- **DATASET CONTENT**:
------------------------------------------------------------

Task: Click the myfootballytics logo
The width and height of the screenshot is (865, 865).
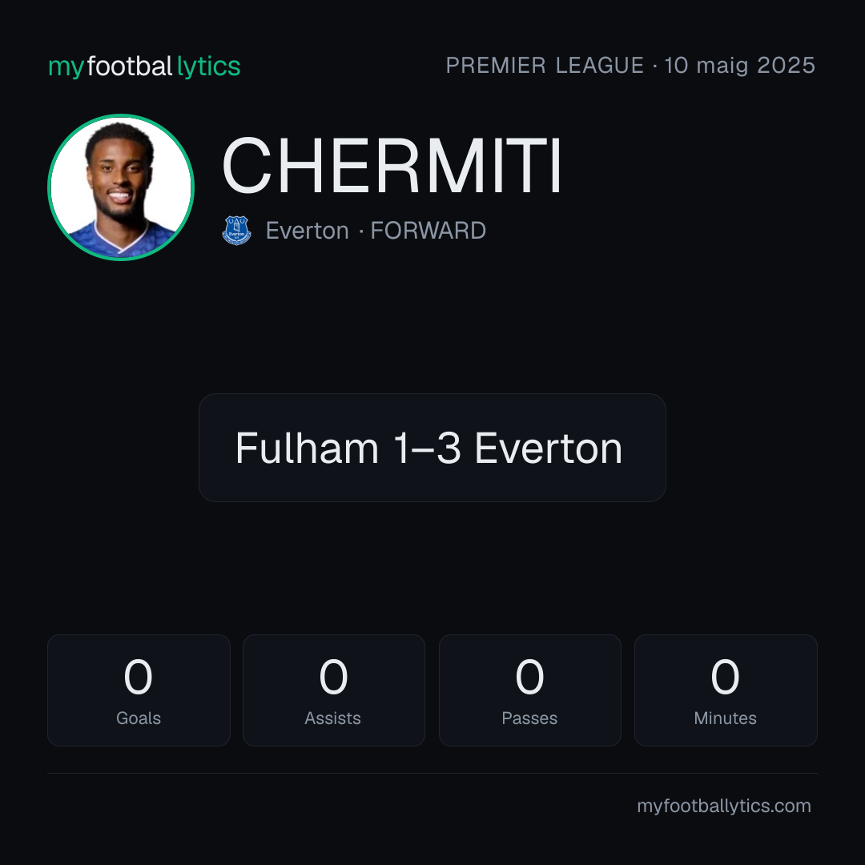Action: tap(144, 66)
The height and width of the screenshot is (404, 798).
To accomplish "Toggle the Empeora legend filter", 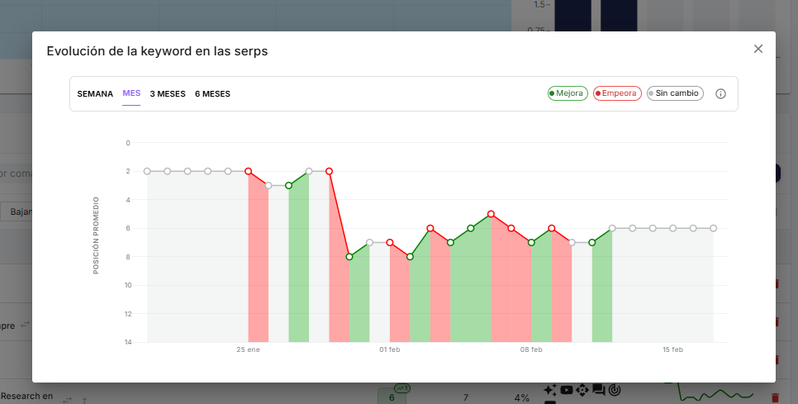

------------------------------------------------------------

Reproduce the material above in full and without alteration, but skip all pictures.

Task: Click the myfootballytics logo
The width and height of the screenshot is (865, 865).
Action: tap(144, 66)
The height and width of the screenshot is (404, 798).
To accomplish "Toggle the Empeora legend filter", 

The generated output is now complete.